**Text under study:**
Shot peening is a finishing technique designed to increase component fatigue life and to reduce cracking in parts operating in high-stress environments. For this reason, it is widely used in the aerospace and automotive industries for safety-critical parts in aluminium sand casting.
What causes fatigue?
Many surface treatments, such as milling, turning and welding, can create tensile residual stress in parts, which can lead to cracking and stress erosion on the surface. Shot peening converts tensile residual stress into compressive residual stress – changing the mechanical properties of the piece. The compressive stress layer strengthens the metal and enhances part life. In fact, research has shown that shot peening can increase the fatigue strength of aluminium sand casted components by up to 1000%.
How shot peening works
The process can vary slightly, in terms of the materials and machinery used, but the general principles are always the same.
Our engineers use the following process; the aluminium sand casted part is placed on a spinning wheel in an enclosed cabinet. Stainless steel ball bearings are propelled at high speed at the surface of the casting. The impact of each shot produces a small indentation – which compresses the sub-surface layer and strengthens the metal. Cracks cannot form in this compressive environment.

**Work instructions:**
1. List the surface treatments that the shot peening text says can create tensile residual stress in parts.
2. Answer these from the shot peening text:
(a) In which industries is shot peening widely used?
(b) What is propelled at high speed at the surface of the casting?
(c) By how much can shot peening increase the fatigue strength of aluminium sand casted components, according to research?
3. Pick up the shot peening text after its final sentence and carry it further.

**Dataset entries:**

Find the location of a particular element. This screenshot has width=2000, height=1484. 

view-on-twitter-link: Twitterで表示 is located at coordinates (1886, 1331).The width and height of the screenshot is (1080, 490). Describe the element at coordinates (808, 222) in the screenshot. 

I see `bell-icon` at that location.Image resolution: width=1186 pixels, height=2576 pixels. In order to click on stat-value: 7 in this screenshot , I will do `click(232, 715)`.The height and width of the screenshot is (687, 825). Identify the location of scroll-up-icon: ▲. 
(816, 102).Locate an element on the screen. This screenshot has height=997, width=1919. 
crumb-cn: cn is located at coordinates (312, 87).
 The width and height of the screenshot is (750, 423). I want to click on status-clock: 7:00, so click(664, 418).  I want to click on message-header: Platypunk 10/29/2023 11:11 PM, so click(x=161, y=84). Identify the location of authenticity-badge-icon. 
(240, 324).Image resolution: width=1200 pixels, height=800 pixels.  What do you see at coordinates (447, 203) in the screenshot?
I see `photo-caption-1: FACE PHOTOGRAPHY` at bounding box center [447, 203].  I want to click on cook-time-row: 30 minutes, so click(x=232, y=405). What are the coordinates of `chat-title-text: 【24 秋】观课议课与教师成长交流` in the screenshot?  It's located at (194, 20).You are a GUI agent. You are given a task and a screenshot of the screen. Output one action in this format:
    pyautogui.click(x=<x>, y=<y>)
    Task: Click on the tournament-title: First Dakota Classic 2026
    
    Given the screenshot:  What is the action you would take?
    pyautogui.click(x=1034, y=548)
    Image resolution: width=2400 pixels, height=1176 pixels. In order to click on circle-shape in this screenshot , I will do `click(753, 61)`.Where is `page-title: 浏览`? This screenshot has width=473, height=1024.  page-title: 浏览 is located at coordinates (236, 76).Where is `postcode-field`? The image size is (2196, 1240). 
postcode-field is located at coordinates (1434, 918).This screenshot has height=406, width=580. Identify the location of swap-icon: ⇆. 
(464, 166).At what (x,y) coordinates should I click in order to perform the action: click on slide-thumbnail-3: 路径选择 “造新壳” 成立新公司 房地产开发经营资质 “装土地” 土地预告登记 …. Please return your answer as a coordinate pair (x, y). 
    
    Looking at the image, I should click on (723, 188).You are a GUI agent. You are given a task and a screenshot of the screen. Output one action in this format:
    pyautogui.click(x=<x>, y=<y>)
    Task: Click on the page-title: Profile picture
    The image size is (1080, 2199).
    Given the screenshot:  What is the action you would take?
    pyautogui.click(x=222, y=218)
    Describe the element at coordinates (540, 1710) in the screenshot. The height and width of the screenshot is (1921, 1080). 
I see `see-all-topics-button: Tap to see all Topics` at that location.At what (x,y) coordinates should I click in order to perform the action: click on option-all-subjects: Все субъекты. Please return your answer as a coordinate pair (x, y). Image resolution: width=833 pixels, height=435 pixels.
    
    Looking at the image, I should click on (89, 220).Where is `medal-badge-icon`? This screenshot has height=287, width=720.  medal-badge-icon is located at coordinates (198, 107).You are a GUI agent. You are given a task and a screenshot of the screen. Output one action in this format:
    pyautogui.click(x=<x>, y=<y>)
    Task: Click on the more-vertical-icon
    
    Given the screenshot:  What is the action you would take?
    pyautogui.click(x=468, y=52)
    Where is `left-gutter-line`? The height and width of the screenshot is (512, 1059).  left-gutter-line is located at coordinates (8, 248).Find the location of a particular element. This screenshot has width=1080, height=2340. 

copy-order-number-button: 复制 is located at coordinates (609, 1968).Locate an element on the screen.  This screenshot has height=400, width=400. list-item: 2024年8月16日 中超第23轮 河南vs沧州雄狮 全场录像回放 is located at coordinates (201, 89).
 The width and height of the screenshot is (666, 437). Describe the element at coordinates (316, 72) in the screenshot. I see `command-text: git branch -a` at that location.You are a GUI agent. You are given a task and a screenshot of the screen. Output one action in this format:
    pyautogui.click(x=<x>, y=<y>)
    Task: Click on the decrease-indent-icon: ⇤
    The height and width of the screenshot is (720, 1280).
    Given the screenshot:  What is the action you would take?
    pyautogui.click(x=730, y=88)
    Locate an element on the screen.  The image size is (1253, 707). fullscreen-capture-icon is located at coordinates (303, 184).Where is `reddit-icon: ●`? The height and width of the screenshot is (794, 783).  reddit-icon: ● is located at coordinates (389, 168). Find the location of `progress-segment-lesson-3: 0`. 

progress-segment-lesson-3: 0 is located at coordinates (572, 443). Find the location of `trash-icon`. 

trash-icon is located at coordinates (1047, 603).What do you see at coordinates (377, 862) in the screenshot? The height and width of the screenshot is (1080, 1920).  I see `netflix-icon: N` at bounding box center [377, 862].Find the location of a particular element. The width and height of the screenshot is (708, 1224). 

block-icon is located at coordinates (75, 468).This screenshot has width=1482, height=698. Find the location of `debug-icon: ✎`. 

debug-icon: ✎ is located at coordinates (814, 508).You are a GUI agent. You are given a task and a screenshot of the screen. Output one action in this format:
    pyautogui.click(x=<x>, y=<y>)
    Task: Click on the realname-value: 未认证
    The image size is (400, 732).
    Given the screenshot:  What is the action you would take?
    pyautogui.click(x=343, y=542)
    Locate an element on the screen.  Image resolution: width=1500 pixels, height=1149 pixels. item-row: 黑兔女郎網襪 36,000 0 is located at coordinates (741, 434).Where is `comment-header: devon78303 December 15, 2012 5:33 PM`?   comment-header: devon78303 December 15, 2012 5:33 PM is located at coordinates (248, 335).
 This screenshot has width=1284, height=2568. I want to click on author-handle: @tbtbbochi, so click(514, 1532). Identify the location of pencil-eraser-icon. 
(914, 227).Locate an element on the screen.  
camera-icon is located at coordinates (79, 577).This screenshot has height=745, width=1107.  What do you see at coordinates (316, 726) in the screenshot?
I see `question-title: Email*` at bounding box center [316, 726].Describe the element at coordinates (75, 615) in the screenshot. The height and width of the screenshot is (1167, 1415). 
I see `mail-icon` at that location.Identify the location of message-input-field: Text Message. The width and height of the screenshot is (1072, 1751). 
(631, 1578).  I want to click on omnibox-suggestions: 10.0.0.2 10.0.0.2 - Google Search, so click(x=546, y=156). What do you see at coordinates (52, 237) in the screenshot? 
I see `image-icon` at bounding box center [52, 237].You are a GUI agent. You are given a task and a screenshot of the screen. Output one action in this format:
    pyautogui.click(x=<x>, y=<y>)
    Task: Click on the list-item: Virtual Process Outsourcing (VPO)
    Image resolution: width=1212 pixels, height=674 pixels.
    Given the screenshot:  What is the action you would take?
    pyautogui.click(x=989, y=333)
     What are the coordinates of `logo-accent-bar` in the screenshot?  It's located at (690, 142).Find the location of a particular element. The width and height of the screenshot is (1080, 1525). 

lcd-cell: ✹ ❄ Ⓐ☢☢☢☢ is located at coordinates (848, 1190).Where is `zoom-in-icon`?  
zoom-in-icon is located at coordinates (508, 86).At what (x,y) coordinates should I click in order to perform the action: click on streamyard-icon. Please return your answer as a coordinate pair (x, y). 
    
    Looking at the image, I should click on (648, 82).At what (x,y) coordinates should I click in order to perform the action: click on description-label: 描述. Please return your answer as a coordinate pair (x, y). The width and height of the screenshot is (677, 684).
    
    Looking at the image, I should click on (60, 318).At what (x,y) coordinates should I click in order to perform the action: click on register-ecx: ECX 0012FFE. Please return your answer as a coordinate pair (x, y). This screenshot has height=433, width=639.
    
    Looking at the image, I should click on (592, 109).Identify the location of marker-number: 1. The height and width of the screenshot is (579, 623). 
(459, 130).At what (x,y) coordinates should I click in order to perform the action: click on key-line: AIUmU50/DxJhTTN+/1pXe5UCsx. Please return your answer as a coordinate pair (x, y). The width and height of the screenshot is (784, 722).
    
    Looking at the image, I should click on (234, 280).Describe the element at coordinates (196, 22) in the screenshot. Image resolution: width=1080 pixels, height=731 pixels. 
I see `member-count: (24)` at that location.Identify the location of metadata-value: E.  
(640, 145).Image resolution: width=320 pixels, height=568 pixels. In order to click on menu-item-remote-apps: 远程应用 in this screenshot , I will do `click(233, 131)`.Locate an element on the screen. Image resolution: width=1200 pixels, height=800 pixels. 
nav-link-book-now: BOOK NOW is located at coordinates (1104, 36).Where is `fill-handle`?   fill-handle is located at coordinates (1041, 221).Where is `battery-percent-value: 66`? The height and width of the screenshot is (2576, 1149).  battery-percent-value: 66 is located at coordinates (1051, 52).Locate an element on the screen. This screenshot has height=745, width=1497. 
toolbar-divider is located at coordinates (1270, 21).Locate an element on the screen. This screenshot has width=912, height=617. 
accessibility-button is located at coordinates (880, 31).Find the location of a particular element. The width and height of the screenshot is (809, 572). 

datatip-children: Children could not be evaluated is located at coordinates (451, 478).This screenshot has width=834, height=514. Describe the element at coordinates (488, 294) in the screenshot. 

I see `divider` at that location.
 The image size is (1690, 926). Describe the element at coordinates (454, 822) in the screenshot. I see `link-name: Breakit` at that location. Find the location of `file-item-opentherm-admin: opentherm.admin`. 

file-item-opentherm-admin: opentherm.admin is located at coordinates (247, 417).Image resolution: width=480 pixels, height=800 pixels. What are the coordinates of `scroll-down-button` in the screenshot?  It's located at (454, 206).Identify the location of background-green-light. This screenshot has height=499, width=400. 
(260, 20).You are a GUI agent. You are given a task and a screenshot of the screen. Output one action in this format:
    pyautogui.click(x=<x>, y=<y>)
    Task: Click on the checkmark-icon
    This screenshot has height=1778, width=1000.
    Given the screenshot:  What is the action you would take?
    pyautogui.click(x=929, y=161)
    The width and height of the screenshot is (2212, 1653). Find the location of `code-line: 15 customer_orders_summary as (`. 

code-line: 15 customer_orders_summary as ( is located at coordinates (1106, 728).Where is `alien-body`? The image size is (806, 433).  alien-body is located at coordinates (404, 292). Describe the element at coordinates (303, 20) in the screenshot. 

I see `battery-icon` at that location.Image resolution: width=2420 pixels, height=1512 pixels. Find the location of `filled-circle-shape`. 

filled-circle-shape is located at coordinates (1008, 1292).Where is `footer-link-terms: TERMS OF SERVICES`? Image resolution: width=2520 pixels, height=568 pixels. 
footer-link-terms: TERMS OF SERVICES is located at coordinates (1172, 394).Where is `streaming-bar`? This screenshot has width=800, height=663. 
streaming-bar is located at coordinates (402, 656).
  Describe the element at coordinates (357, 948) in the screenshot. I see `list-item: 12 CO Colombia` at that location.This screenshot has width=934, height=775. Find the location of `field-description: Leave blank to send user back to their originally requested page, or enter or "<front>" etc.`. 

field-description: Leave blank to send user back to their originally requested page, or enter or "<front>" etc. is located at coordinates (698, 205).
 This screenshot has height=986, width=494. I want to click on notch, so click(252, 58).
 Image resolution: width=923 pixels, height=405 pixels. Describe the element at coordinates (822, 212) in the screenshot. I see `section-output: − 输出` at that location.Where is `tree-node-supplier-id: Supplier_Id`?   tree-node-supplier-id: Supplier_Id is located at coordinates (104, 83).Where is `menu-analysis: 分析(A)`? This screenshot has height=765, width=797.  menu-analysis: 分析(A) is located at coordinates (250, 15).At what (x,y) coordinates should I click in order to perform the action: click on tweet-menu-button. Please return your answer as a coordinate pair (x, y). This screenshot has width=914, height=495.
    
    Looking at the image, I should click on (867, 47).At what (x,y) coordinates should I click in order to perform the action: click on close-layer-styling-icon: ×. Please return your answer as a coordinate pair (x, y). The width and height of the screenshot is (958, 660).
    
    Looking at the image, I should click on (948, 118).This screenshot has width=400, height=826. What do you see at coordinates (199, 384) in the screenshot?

**Responses by task:**
1. Milling, turning, welding

2.
(a) The aerospace and automotive industries
(b) Stainless steel ball bearings
(c) By up to 1000%

3.
By the end of this process, the part is covered in multiple, overlapping indentations, with even coverage across the surface. These indentations are only shallow so they do not add significantly to the stress.
The time, angle, size, speed and shot material all influence the degree of stress induced and, ultimately, the part life. Over peening can itself cause cracking, so this process must be carefully controlled and managed.
The intensity of the shot peen is vitally important. This is calculated by a patented formula (known as the Almen Strip) – which was developed by John Almen. Coverage of the part is also critical to achieve the optimum results. International standards govern the use of shot peening in the aerospace sector and other industries.
History of the technique
Modern shot peening was developed in the 1920s. However, the principles date back to ancient times. The knights of the crusades used hammering techniques to reinforce their armour and swords. In fact, the word ‘peen’ means to strike with a hammer.
The techniques have evolved over the years. In the early 20th Century, European race cars had the fillets of their crankshafts hand peened and, by the 1920s, automotive engineers in the US were also looking at ways to increase the fatigue life of car parts using shot peening.
Nowadays, this process is used to finish aluminium sand cast parts such as springs, cylinder heads, gear parts, camshafts and turbine blades. Indeed, the technique has been widely used in Formula 1 racing for many years.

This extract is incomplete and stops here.